I think this process is pretty trivial and should take no more than few hundred CPU ticks. It's basically just fetching parent nodes until the root of the tree and checking their flag.

If anyone thinks this makes sense, I'd love to volunteer to contribute on this & implement something like:

func _ready():
    $players_root.set_rpc_enabled(false)
    get_tree().multiplayer = MultiplayerWhatever.new()
    # Communicate with server by using RPC from other nodes:
    $config.rpc('marco')

puppet func polo():
    # Re-enable RPC on $players_root
    $players_root.set_rpc_enabled(true)

I think this can currently be hacked together by iterating through methods and overriding their RPC behavior via rpc_config, but changing RPC for the entire node would really be handy.

I think this can currently be hacked together by iterating through methods and overriding their RPC behavior via rpc_config, but changing RPC for the entire node would really be handy.

This seems like a very sensible solution. Have you been testing it out recently?

I think a nice solution as mentioned above is to be able to disable 'global' RPC calls for a client except for direct ones (rpc_id, etc.) from the server and maybe other peers.
I supposed being able to disable RPC for specific nodes would help, but I'm not sure how useful that is for more complex multiplayer games with a load of nodes to sync.

+1

Got pretty confused. Just this week we started a project that is affected by the same problem...
Only for testing we have some kind of a server. Here 250 cubes are just moving around and syncing position with rset.

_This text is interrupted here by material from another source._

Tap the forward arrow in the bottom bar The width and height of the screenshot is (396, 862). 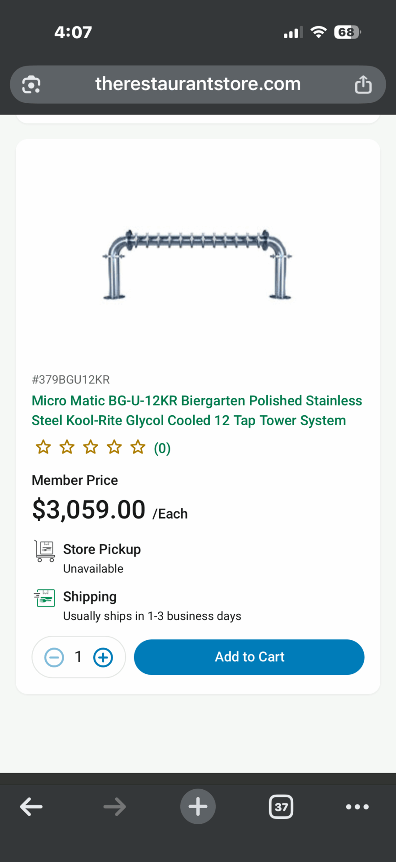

At any time a new client can join. In our approach he sends a rpc "login" request. Server logs the new client in and sends him the existing cubes and their current position per rpc_id.
Just yesterday we tested this not inside a local network but over the internet and it seems inside our local network this just worked as a result of pure luck.

I too think the best solution here would be to have a way to exclude a specific peer from receiving global rpc / rset calls. this way new peers are connected and maybe allways end up in some kind of "connected-but-not-ready" state and only after the server received an "I'm ready now!" call from the newly joined peer, it also receives the global rpc calls.

This way you could build a typical client - server kind of game. client logs in -> receives the date -> is ready -> and from now on the syncing can happen without any errors.

I have a really naive question -- is it possible to rejoin "as" a specific network_id? As in, imagine if I have a server Z, and two clients with network_ids / RPC IDs of Foo and Bar (pretend these are long numbers)
If Foo disconnects, it will rejoin with a network_id of Qux, and we'll run into this chestnut:

ERROR: get_node: Node not found: Game/Qux.
   At: scene/main/node.cpp:1381.
ERROR: _process_get_node: Failed to get cached path from RPC: Game/Qux.

and we really just want the old Foo network_id to be associated with all the new RPC requests. I don't know very much, but would this address the issues discussed, and if so, is there a way to achieve this hack in 3.2.3 (i.e., not changing existing engine)?

@ZackingIt I think your question is mostly off topic here, since even a reconnecting player would probably not have all the nodes loaded that it should. That said...

All players will know other players' network id. So to reconnect as a "previous network_id", you should assign a separate "primary id" with a secret (like user/pass) that lets the player confirm, on reconnect, that they are the only one that should be that primary id. Then the network id really only represents the current connection for that player's primary id.

Hope this helps, but maybe try the Discord server for more help.